## What you should do
Each line below must be printed exactly as it stands.

(Stored data)

+===+

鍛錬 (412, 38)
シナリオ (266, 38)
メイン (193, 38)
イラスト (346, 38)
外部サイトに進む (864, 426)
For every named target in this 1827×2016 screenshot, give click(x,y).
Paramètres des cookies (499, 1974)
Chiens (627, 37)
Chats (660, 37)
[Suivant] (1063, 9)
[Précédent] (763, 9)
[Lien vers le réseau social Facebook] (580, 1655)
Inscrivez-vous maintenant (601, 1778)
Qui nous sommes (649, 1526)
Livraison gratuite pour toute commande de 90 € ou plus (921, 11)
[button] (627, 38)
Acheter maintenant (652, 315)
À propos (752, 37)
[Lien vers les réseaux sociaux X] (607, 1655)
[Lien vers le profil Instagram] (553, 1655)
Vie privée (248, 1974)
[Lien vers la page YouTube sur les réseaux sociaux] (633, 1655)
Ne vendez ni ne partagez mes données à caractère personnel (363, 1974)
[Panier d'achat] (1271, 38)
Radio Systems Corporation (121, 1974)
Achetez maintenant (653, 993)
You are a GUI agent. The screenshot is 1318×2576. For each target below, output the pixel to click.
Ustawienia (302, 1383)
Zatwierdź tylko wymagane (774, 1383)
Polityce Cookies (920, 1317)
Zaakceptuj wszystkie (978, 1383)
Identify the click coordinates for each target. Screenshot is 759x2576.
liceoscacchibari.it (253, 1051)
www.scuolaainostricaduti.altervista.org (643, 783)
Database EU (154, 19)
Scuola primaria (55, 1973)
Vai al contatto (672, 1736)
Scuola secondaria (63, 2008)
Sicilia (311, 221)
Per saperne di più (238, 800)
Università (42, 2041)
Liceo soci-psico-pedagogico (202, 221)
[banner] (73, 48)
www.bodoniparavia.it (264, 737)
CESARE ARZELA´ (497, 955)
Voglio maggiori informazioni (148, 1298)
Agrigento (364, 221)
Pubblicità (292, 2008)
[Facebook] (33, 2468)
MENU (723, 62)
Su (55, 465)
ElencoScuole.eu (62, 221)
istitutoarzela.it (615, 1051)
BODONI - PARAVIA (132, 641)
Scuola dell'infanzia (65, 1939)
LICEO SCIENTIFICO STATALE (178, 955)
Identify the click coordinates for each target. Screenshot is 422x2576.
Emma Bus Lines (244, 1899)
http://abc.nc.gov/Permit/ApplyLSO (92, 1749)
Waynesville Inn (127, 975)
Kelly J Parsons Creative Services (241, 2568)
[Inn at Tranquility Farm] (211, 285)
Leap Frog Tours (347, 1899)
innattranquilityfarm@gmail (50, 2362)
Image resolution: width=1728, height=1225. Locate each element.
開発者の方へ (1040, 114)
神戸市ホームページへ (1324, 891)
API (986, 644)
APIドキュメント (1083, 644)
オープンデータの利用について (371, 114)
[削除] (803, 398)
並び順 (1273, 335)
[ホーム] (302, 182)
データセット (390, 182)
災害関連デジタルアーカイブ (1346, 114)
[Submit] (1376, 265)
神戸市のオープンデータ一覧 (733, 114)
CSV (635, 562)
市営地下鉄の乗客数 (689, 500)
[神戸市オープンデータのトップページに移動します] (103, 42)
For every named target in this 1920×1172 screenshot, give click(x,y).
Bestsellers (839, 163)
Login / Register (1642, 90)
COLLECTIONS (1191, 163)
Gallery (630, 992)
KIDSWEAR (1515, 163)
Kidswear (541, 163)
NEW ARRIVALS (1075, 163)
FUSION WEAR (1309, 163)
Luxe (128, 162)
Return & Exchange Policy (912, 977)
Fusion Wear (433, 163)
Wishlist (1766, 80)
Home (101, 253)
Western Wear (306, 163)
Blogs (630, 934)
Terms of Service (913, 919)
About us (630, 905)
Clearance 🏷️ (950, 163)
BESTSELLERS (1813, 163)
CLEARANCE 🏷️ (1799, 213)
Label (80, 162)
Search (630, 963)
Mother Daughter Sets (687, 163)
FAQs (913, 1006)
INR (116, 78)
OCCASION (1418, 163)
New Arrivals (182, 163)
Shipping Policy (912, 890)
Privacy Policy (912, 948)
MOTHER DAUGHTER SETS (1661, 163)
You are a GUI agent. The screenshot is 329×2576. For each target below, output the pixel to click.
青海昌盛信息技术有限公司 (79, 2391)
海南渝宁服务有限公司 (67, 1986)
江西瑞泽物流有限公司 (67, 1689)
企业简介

+===+

## Solution for this exercise
鍛錬 (412, 38)
シナリオ (266, 38)
メイン (193, 38)
イラスト (346, 38)
外部サイトに進む (864, 426)
For every named target in this 1827×2016 screenshot, give click(x,y).
Paramètres des cookies (499, 1974)
Chiens (627, 37)
Chats (660, 37)
[Suivant] (1063, 9)
[Précédent] (763, 9)
[Lien vers le réseau social Facebook] (580, 1655)
Inscrivez-vous maintenant (601, 1778)
Qui nous sommes (649, 1526)
Livraison gratuite pour toute commande de 90 € ou plus (921, 11)
[button] (627, 38)
Acheter maintenant (652, 315)
À propos (752, 37)
[Lien vers les réseaux sociaux X] (607, 1655)
[Lien vers le profil Instagram] (553, 1655)
Vie privée (248, 1974)
[Lien vers la page YouTube sur les réseaux sociaux] (633, 1655)
Ne vendez ni ne partagez mes données à caractère personnel (363, 1974)
[Panier d'achat] (1271, 38)
Radio Systems Corporation (121, 1974)
Achetez maintenant (653, 993)
You are a GUI agent. The screenshot is 1318×2576. For each target below, output the pixel to click.
Ustawienia (302, 1383)
Zatwierdź tylko wymagane (774, 1383)
Polityce Cookies (920, 1317)
Zaakceptuj wszystkie (978, 1383)
Identify the click coordinates for each target. Screenshot is 759x2576.
liceoscacchibari.it (253, 1051)
www.scuolaainostricaduti.altervista.org (643, 783)
Database EU (154, 19)
Scuola primaria (55, 1973)
Vai al contatto (672, 1736)
Scuola secondaria (63, 2008)
Sicilia (311, 221)
Per saperne di più (238, 800)
Università (42, 2041)
Liceo soci-psico-pedagogico (202, 221)
[banner] (73, 48)
www.bodoniparavia.it (264, 737)
CESARE ARZELA´ (497, 955)
Voglio maggiori informazioni (148, 1298)
Agrigento (364, 221)
Pubblicità (292, 2008)
[Facebook] (33, 2468)
MENU (723, 62)
Su (55, 465)
ElencoScuole.eu (62, 221)
istitutoarzela.it (615, 1051)
BODONI - PARAVIA (132, 641)
Scuola dell'infanzia (65, 1939)
LICEO SCIENTIFICO STATALE (178, 955)
Identify the click coordinates for each target. Screenshot is 422x2576.
Emma Bus Lines (244, 1899)
http://abc.nc.gov/Permit/ApplyLSO (92, 1749)
Waynesville Inn (127, 975)
Kelly J Parsons Creative Services (241, 2568)
[Inn at Tranquility Farm] (211, 285)
Leap Frog Tours (347, 1899)
innattranquilityfarm@gmail (50, 2362)
Image resolution: width=1728, height=1225. Locate each element.
開発者の方へ (1040, 114)
神戸市ホームページへ (1324, 891)
API (986, 644)
APIドキュメント (1083, 644)
オープンデータの利用について (371, 114)
[削除] (803, 398)
並び順 (1273, 335)
[ホーム] (302, 182)
データセット (390, 182)
災害関連デジタルアーカイブ (1346, 114)
[Submit] (1376, 265)
神戸市のオープンデータ一覧 (733, 114)
CSV (635, 562)
市営地下鉄の乗客数 (689, 500)
[神戸市オープンデータのトップページに移動します] (103, 42)
For every named target in this 1920×1172 screenshot, give click(x,y).
Bestsellers (839, 163)
Login / Register (1642, 90)
COLLECTIONS (1191, 163)
Gallery (630, 992)
KIDSWEAR (1515, 163)
Kidswear (541, 163)
NEW ARRIVALS (1075, 163)
FUSION WEAR (1309, 163)
Luxe (128, 162)
Return & Exchange Policy (912, 977)
Fusion Wear (433, 163)
Wishlist (1766, 80)
Home (101, 253)
Western Wear (306, 163)
Blogs (630, 934)
Terms of Service (913, 919)
About us (630, 905)
Clearance 🏷️ (950, 163)
BESTSELLERS (1813, 163)
CLEARANCE 🏷️ (1799, 213)
Label (80, 162)
Search (630, 963)
Mother Daughter Sets (687, 163)
FAQs (913, 1006)
INR (116, 78)
OCCASION (1418, 163)
New Arrivals (182, 163)
Shipping Policy (912, 890)
Privacy Policy (912, 948)
MOTHER DAUGHTER SETS (1661, 163)
You are a GUI agent. The screenshot is 329×2576. For each target below, output the pixel to click.
青海昌盛信息技术有限公司 (79, 2391)
海南渝宁服务有限公司 (67, 1986)
江西瑞泽物流有限公司 (67, 1689)
企业简介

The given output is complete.